Pada Tanggal 2 Januari 1949, menyusul diasingkan ke Menumbing, Moehammad Roem dan Alisastroamidjoy.

Pembebasan Kerangkeng

Lanjut Datuk Akhmad bercerita, setelah lima hari berada di pengasingan Bukit Menumbing, pada Tanggal 27 Desember 1948, Belanda mulai membatasi ruang gerak pemimpin Republik Indonesia dengan membangun kerangkeng di dalam dan luar rumah.

Salah satu dari pengunjung pertama ke tempat pengasingan adalah delegasi dari Komite Jasa-jasa Baik PBB (the United Nations Good Offices Committe) atau Komisi Tiga Negara (KTN), dan mendapatkan mereka di tempat yang amat sederhana dikelilingi kawat berduri, Delegasi meminta atas nama PBB agar tawanan diberikan kebebasan bergerak.

Anggota delegasi KTN, Critchley dari Australia terkejut ketika melihat kerangkeng dipasang. Padahal wakil Belanda di United Nations mengatakan kepada Critchley, bahwa para tawanan itu bebas bergerak (pada wilayah seluas 4.500 square miles), melihat kenyataan seperti itu (kondisi di kerangkeng pada wilayah seluas 4.500 square tiles) Critchley akan melakukan protes keras.

Protes Critchley tersebut dikabulkan dan pada Tanggal 12 Januari 1949 kerangkeng dibongkar sehingga Bung Hatta dan pemimpin republik yang diasingkan lebih leluasa berada di pengasingan.

Tiga Kelompok Pemimpin RI

Setelah Agresi Militer Belanda Kedua dan pengasingan pemimpin republik ke pulau Bangka dan ke Parapat di pulau Sumatera, serta setelah pembentukan Pemerintah Darurat Republik Indonesia (PDRI), terdapat Tiga kelompok kekuatan di Republik Indonesia.

Pertama, kelompok pemimpin-pemimpin republik yang diasingkan di pulau Bangka disebut dengan Kelompok Bangka atau kadang-kadang disebut Trace Bangka, dengan tokohnya yang berpengaruh dan terkemuka yaitu Mohammad Hatta (Wakil Presiden).

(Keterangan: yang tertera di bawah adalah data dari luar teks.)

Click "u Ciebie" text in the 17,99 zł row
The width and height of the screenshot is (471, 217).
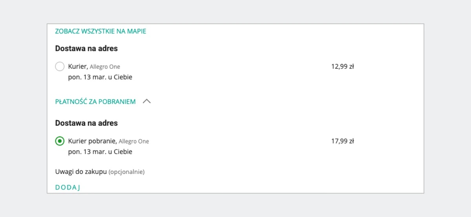[x=119, y=152]
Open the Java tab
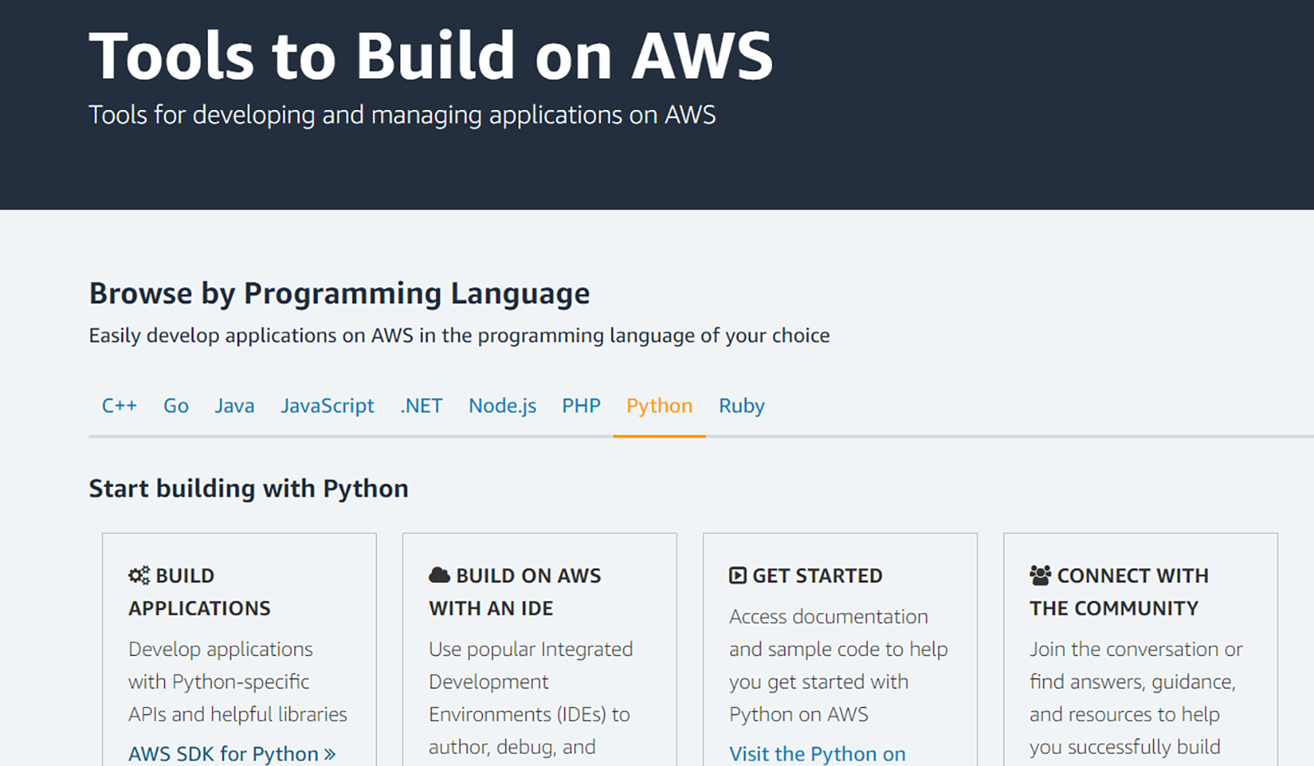Screen dimensions: 1314x766 coord(234,406)
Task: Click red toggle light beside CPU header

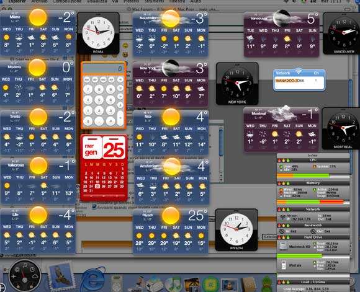Action: click(x=279, y=160)
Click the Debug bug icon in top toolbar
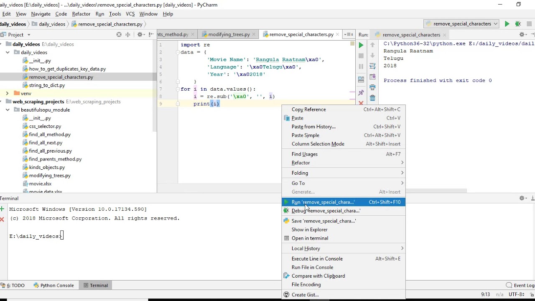The width and height of the screenshot is (535, 301). point(518,24)
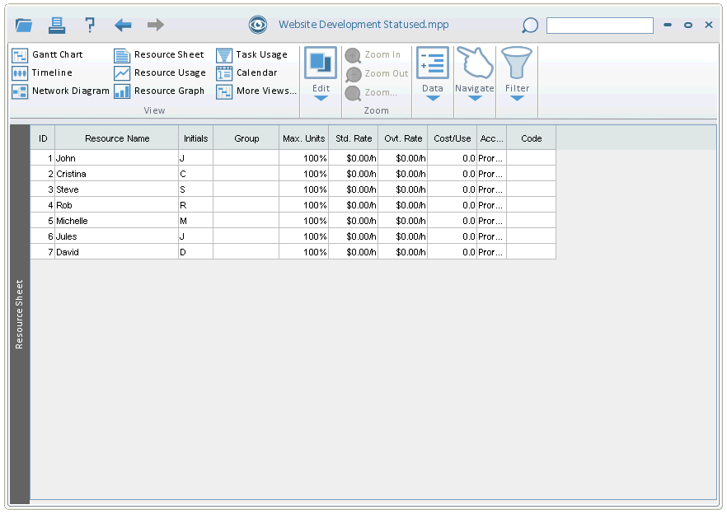The width and height of the screenshot is (727, 514).
Task: Display the Resource Graph view
Action: (159, 91)
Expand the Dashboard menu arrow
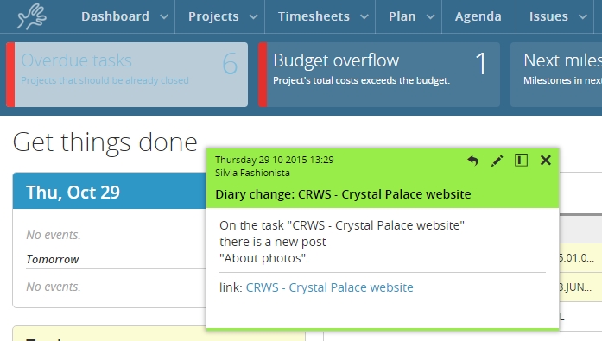Viewport: 602px width, 341px height. 164,17

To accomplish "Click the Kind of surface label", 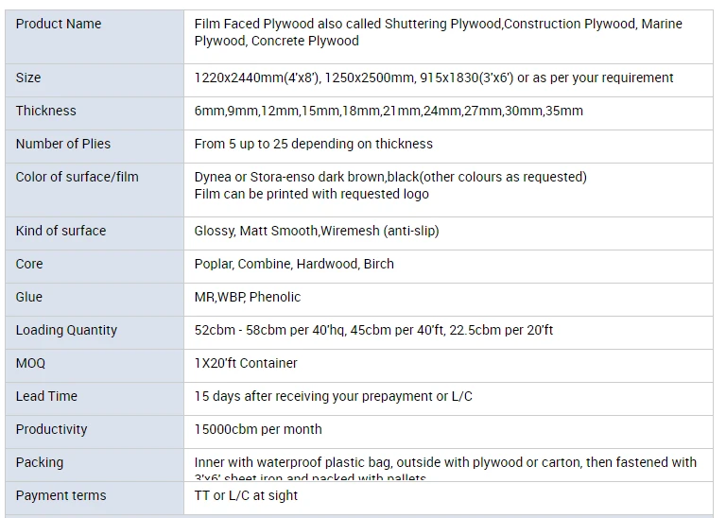I will [x=61, y=231].
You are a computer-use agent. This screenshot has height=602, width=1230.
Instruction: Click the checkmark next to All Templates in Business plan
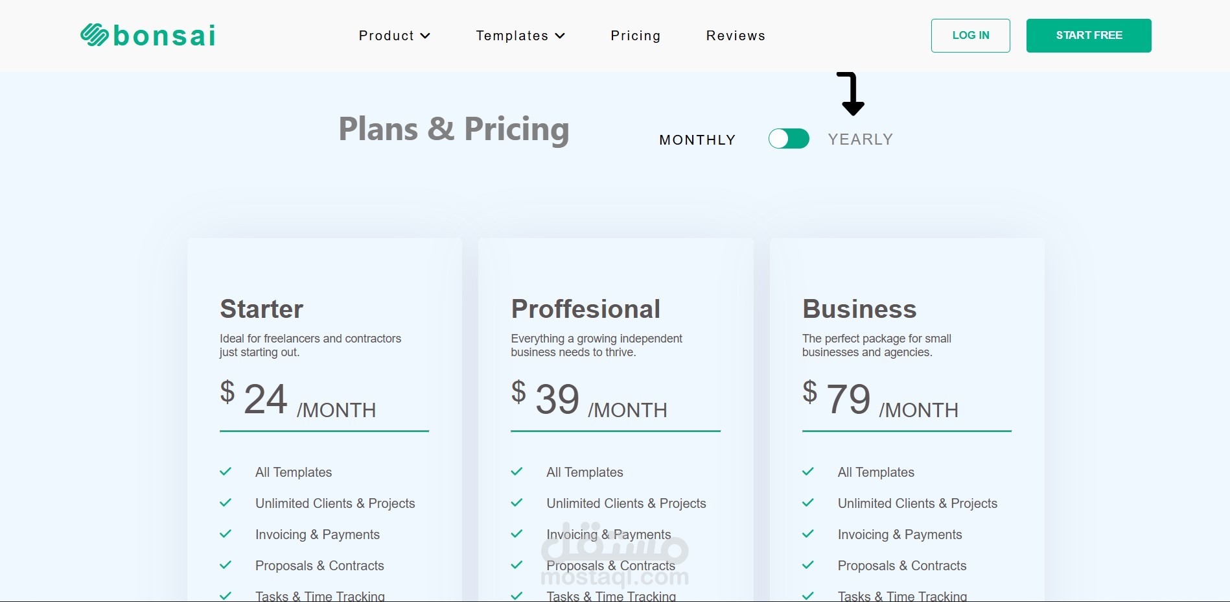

Semua pemimpin republik yang dikumpulkan di Bangka, karena kesediaan mereka untuk melakukan perundingan yang disponsori UNCI (United Nations Commission for Indonesia), pengganti KTN (setelah Resolusi DK-PBB Tanggal 28 Januari 1949).

Kedua, kelompok kekuatan berikutnya adalah kelompok penentang kebijakan Kelompok Bangka, yaitu Pemerintah Darurat Republik Indoneseia (PDRI) di Sumetera Tengah dengan tokohnya Mr. Sjafruddin Prawiranegara (Menteri Kemakmuran Rakyat).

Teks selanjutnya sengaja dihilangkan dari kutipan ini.